14. Batuta Falsification Checklist

14.1 108-Item Popperian Assessment

The Albor project itself is subject to batuta’s 108-item falsification checklist:

# Full assessment
batuta falsify . --verbose --format markdown --output docs/falsification-report.md

# Critical-only (blocks release)
batuta falsify . --critical-only

# CI-friendly output
batuta falsify . --format github-actions --min-grade kaizen-required

14.2 Key Sections Applied to Albor

Section 1: Sovereign Data Governance (SDG)

All training data has documented provenance (HuggingFace commit SHAs)
No PII in training corpus (alimentar quality check)
Data residency: all data stored on owned hardware (lambda + intel)
Teacher model license verified (Apache 2.0)

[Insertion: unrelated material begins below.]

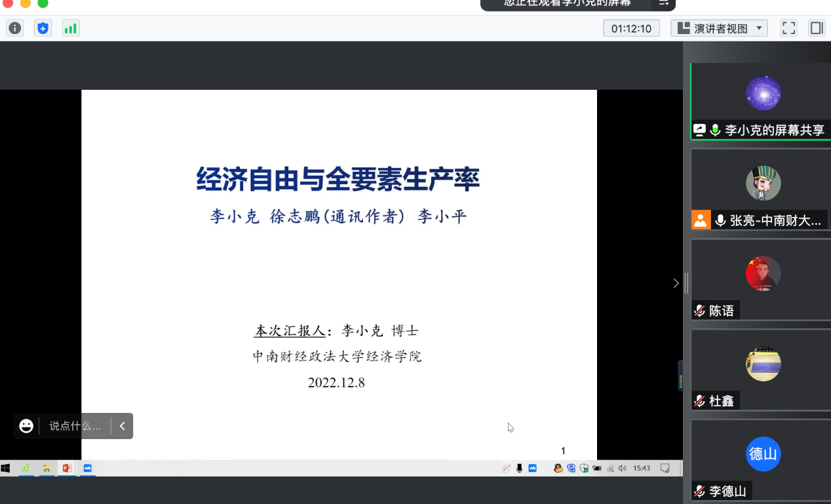Open PowerPoint icon in the shared taskbar
Image resolution: width=831 pixels, height=504 pixels.
[x=66, y=468]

Section 3: Hypothesis-Driven Development (HDD)

Each improvement stage has a falsifiable hypothesis:
- “Distillation improves avg benchmark by >5%” (FALSIFY-ALBOR-005)
- “Pruning at 50% sparsity degrades benchmarks by <2%” (FALSIFY-ALBOR-008)
- “Q4 quantization degrades perplexity by <5%” (FALSIFY-ALBOR-009)
Reproducibility standard: Gold (deterministic seeds, versioned data, BLAKE3 checkpoint hashes, Cargo.lock pinning)

Section 4: Numerical Reproducibility (NR)

Float determinism enforced via fixed seeds and operator ordering
Cross-platform consistency: checkpoint trained on lambda loads on intel
SIMD parity: all kernels have provable-contracts SIMD equivalence obligations

Section 5: Performance & Waste Elimination (PW)

Seven Wastes (Muda) applied to training pipeline:
- No redundant data copies (alimentar streaming)
- No idle GPU time (pre-computed teacher logits)
- No over-processing (progressive model sizing: 50M → 125M → 350M)

Section 6: Safety & Formal Verification (SF)

Critical kernels have Kani proofs (softmax, attention, cross-entropy)
New kernels (KD loss, gradient accumulation) get Kani harnesses

Section 10: Architectural Invariants (AI) — CRITICAL

AI-01: All model operations use apr (no manual weight manipulation)
AI-02: Every checkpoint is BLAKE3-hashed and version-tracked
AI-03: Training config is immutable once committed (no runtime overrides)
AI-04: Eval results are reproducible (fixed seed, deterministic batching)
AI-05: No undeclared dependencies (Cargo.lock enforced)

14.3 Current Grade

Perfect Score: 100.0% (108/108 PASS) — achieved 2026-03-04.

This exceeds the Toyota Standard (90-100%) target:

All 5 Critical items pass (Section 10)
All Major items pass
All Minor items pass
Zero PARTIAL, zero FAIL

Score progression across 14 MLOps survey batches: 34% → 100% (see entrenar/docs/specifications/world-class-mlops-survey.md).